The first is frequency. The name is a bit of a misnomer because it does not refer to the number of cycles per unit of time but rather the number of observations/samples per cycle.

We typically work with one day or one year as the cycle. So, if the data were collected each hour of the day, then frequency = 24. If the data is collected annually, frequency = 1; quarterly data should have frequency = 4; monthly data should have frequency = 12; weekly data should have frequency = 52.

The second piece of information is start, and it specifies the time of the first observation in terms of (cycle, frequency). In most use cases, it is (day, hour), (year, month), (year, quarter), etc. So, for example, if the data were collected monthly beginning in November of 1969, then frequency = 12 and start = c(1969, 11). If the data were collected annually, you specify start as a scalar (e.g., start = 1991) and omit frequency (i.e., R will set frequency = 1 by default).

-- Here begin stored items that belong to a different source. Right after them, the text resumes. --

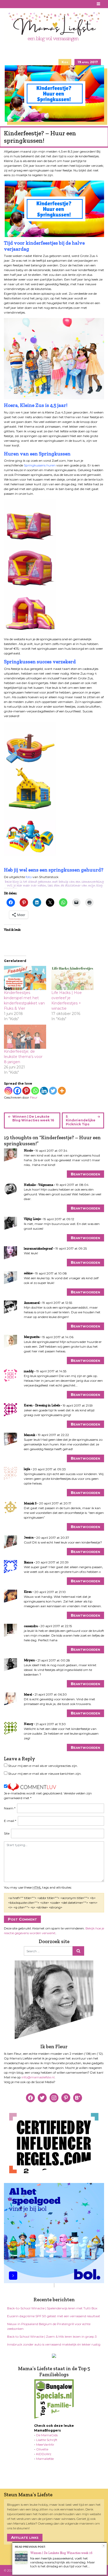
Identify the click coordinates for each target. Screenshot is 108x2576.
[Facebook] (17, 1091)
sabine (28, 1273)
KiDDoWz (43, 2454)
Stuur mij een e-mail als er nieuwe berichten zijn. (45, 1774)
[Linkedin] (44, 1091)
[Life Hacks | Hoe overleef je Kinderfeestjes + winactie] (72, 978)
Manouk (29, 1435)
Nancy (28, 1724)
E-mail (10, 1821)
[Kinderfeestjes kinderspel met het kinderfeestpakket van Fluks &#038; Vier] (25, 978)
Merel (28, 1694)
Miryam (29, 1660)
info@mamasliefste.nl (38, 2077)
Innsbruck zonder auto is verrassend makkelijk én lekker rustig (53, 2344)
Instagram (20, 4)
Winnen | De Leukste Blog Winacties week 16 (33, 1118)
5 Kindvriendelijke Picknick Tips (80, 1120)
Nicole (28, 1150)
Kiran (28, 1592)
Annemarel (32, 1303)
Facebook (7, 4)
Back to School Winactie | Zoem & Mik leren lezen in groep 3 (52, 2336)
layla (27, 1469)
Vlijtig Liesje (32, 1219)
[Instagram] (8, 1091)
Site (6, 1833)
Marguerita (32, 1337)
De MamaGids (47, 2435)
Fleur (33, 1097)
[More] (62, 1091)
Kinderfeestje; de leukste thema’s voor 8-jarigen (23, 1056)
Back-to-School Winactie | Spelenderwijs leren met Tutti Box (52, 2308)
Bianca (28, 1562)
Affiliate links (25, 2537)
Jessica (29, 1537)
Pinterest (13, 4)
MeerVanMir (45, 2444)
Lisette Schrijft (46, 2440)
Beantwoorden (85, 1173)
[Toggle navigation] (98, 4)
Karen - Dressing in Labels (42, 1405)
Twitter (26, 4)
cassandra (31, 1626)
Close (103, 2545)
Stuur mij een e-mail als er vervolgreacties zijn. (43, 1766)
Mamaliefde (45, 2459)
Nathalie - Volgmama (38, 1185)
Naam (9, 1808)
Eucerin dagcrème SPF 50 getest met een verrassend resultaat (53, 2316)
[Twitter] (53, 1091)
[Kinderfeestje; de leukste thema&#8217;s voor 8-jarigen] (25, 1037)
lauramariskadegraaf (38, 1248)
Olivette (42, 2449)
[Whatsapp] (35, 1091)
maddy (29, 1371)
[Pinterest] (26, 1091)
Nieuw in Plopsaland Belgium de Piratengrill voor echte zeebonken (48, 2326)
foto (29, 877)
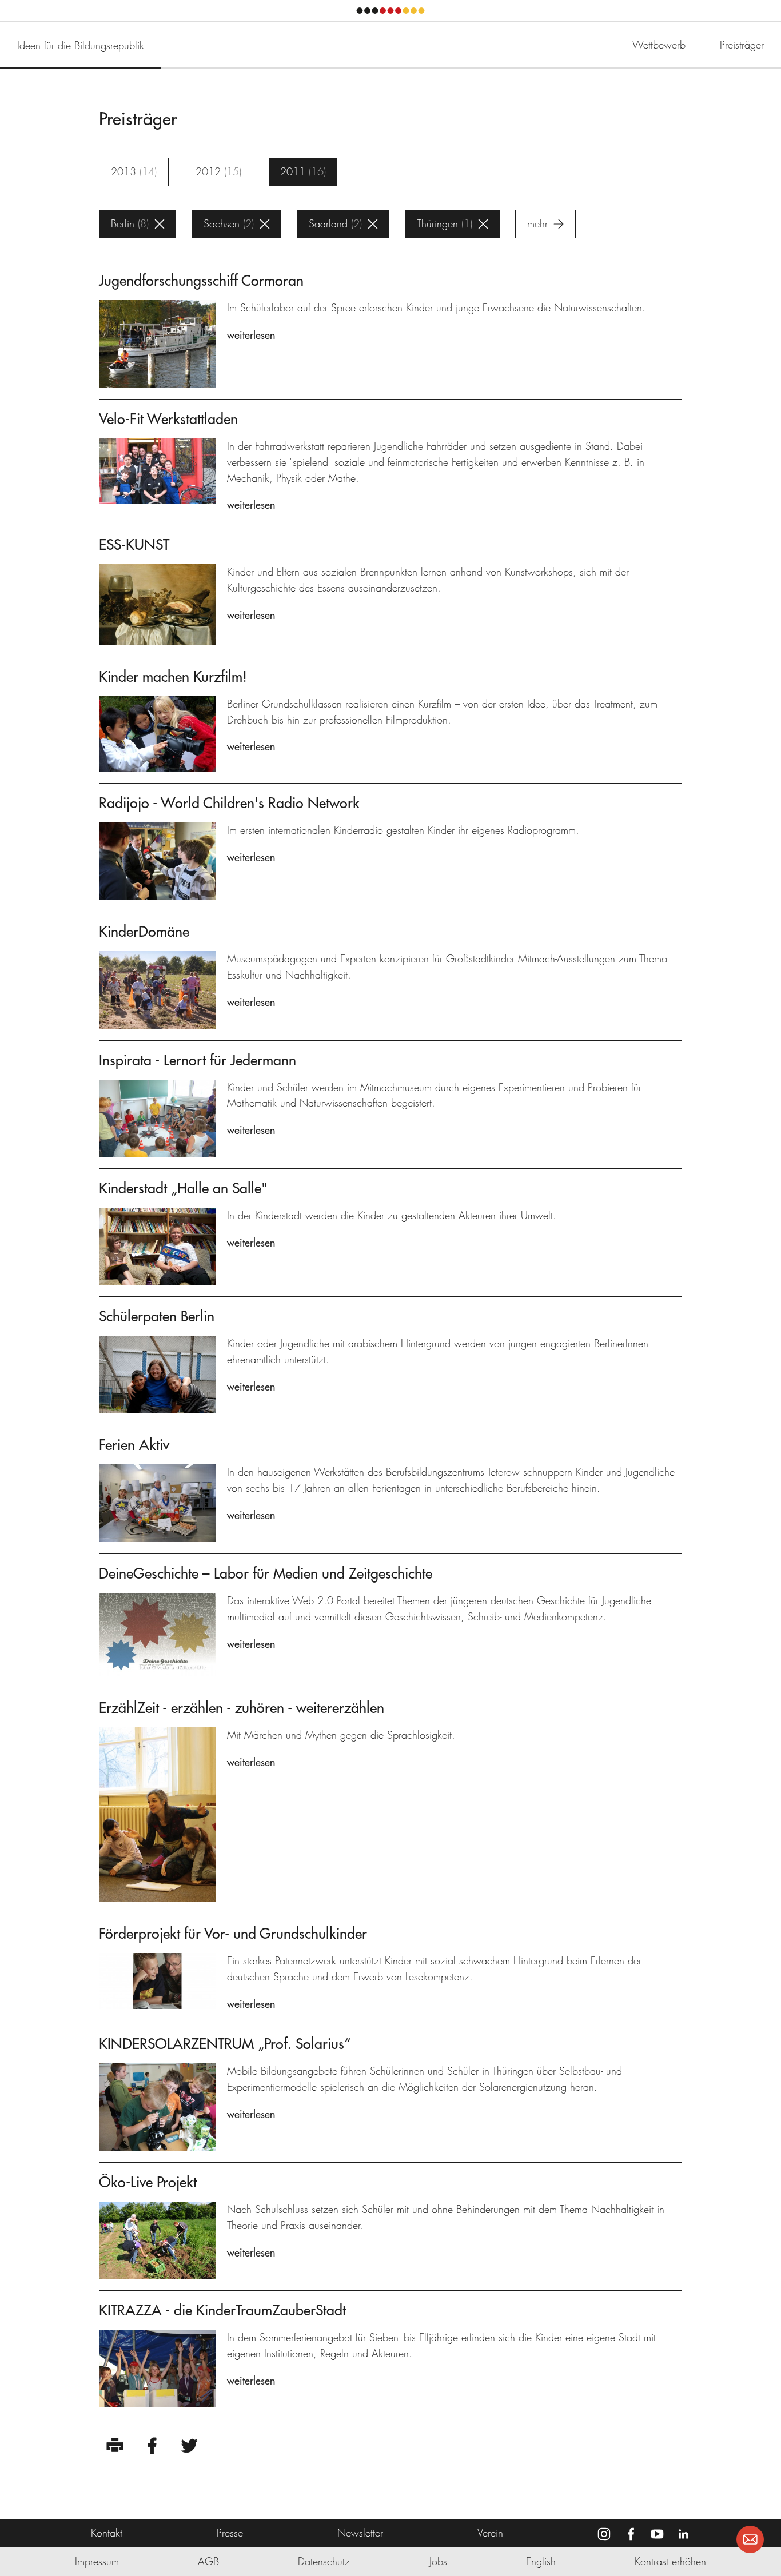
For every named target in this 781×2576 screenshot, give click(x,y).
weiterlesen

This is a useful format for us because the plot.ts() or plot(ts()) functions will automatically correctly label the x-axis according to time. Additionally, there are special functions that work on ts objects such as decompose() that visualizes the basic decomposition of the series into trend, season, and error.

If you have multiple characteristics or variables measured over time, we could combine them in one ts object by considering the intersection (overlapping periods) with ts.intersect() or the union (all times) of the two time series with ts.union().

As you’ve seen above, it may also be useful to have data in a data.frame() format instead of a ts object if you want to use ggplot() or lm(). You should be familiar with both data formats to go back and forth as necessary.